[[ Input for this task, beginning ]]
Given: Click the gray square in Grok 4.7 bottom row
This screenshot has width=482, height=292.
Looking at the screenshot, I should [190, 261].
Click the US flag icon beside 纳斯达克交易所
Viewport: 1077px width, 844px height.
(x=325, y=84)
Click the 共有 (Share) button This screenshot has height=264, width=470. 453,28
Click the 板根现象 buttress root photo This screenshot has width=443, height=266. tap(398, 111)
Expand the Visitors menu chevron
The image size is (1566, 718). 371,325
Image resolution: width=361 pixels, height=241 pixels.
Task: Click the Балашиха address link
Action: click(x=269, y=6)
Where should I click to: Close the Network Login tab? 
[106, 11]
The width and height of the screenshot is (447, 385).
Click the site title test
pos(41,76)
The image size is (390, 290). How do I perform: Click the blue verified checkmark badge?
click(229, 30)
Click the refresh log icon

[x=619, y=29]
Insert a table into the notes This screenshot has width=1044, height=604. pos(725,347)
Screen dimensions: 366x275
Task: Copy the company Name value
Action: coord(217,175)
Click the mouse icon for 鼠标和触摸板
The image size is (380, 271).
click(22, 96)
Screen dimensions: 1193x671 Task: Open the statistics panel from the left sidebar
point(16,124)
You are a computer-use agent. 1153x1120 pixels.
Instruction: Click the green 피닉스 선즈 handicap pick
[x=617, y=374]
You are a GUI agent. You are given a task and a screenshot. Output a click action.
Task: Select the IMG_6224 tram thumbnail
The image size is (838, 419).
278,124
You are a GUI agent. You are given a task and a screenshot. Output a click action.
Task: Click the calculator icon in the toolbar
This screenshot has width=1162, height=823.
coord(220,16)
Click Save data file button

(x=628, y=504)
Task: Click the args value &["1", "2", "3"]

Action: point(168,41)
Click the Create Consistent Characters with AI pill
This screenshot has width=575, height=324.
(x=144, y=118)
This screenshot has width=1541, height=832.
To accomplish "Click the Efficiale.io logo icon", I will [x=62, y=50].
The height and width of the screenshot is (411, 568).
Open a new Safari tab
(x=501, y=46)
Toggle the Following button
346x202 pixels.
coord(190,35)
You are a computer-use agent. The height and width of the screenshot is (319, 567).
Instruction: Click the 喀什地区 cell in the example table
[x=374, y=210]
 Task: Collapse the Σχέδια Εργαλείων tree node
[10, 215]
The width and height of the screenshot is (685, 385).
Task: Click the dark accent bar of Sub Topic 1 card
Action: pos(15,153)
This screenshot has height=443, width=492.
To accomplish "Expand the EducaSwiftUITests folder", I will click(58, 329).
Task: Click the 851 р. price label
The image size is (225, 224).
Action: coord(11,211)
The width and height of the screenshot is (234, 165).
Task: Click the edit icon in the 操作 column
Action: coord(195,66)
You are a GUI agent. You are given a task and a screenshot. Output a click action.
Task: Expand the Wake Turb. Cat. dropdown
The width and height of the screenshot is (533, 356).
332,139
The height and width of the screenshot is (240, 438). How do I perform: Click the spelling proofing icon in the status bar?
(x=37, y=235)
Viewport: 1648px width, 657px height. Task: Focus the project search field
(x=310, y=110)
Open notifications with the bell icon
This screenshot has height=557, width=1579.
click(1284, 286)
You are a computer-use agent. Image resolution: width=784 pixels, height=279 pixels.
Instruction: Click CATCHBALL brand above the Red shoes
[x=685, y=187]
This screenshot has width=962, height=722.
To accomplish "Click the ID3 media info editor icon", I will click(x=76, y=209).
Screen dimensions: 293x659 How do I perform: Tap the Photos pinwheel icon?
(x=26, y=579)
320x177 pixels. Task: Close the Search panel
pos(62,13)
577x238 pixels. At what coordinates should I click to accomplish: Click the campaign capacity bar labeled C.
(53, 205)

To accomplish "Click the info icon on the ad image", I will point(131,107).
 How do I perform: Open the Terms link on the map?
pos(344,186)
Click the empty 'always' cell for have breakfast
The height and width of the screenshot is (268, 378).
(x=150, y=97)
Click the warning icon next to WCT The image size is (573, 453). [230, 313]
[[ Input for this task, end ]]
Reproduce each line of the records in which "info" appears.

### Answer for this exercise
To accomplish "Click the ID3 media info editor icon", I will click(x=76, y=209).
To accomplish "Click the info icon on the ad image", I will point(131,107).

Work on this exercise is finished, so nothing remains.